#### DOCUMENT EXTRACT

Health is a Commons
In this time of unraveling—ecological collapse, political erosion, social fraying—health has become one of the most contested, manipulated, and misunderstood concepts.
It is spoken of in campaigns, sold in products, measured in data points.
It is wielded as a justification for control, exclusion, and surveillance.
It is used to divide: the "deserving" healthy versus the "irresponsible" sick.
But beneath all the noise, another truth pulses:
Health is not an individual achievement. It is a relational condition.
It is not earned by discipline or consumption.
It is not guaranteed by wealth or effort.
It does not begin and end at the boundary of the human skin.
Health is the quality of our relationships:
To our bodies
To our ancestors
To our communities
To our foodsheds and watersheds
To our democracies and ecologies
To the unseen, the unborn, the more-than-human world
The Lie of Separation
Modernity taught us that health was personal:
A number on a scale. A set of lab results. A lifestyle brand.
But the truth is:
You cannot "out-exercise" poisoned soil.
You cannot "willpower" your way through a collapsing democracy.
You cannot "biohack" your nervous system into wholeness while your neighbors are hungry and the rivers are dying.
Health is a commons. A web. A metabolism. A memory. A prayer.
And when we forget this, we create the conditions for anthropogenic disease—the illnesses born not of personal failure, but of collective disconnection.
Diseases like metabolic dysfunction, autoimmune disorders, depression, and ecological collapse itself are symptoms of severed relationships—between human beings and the soils that feed them, the waters that nourish them, the communities that hold them, the stories that remind them who they are.
Anthropogenic disease is not simply a health crisis.
It is a relational crisis.
It is the body telling the truth of a system out of rhythm with life.

#### EXERCISE DETAILS
Quote the stretch of the health-as-a-commons text from "But beneath all" through "wealth or effort.". Rely only on the text about health as a commons.

#### PROVIDED DATA
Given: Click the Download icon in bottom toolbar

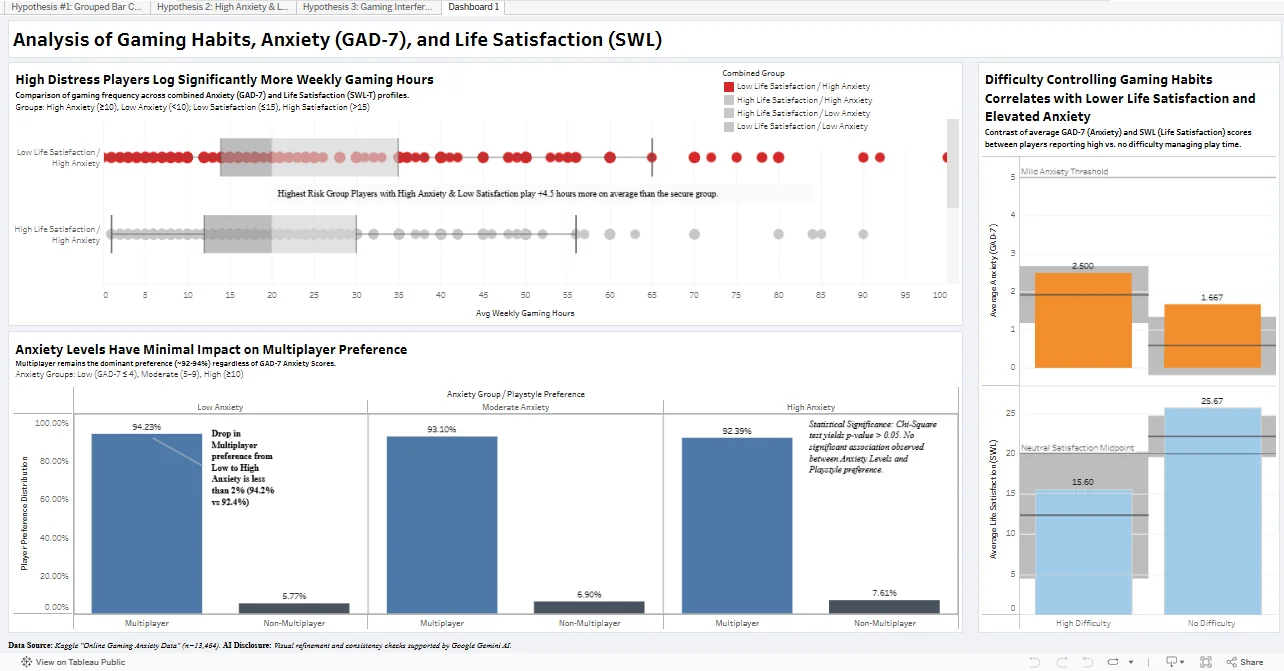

#### OUTPUT OF THE TASK
But beneath all the noise, another truth pulses:
Health is not an individual achievement. It is a relational condition.
It is not earned by discipline or consumption.
It is not guaranteed by wealth or effort.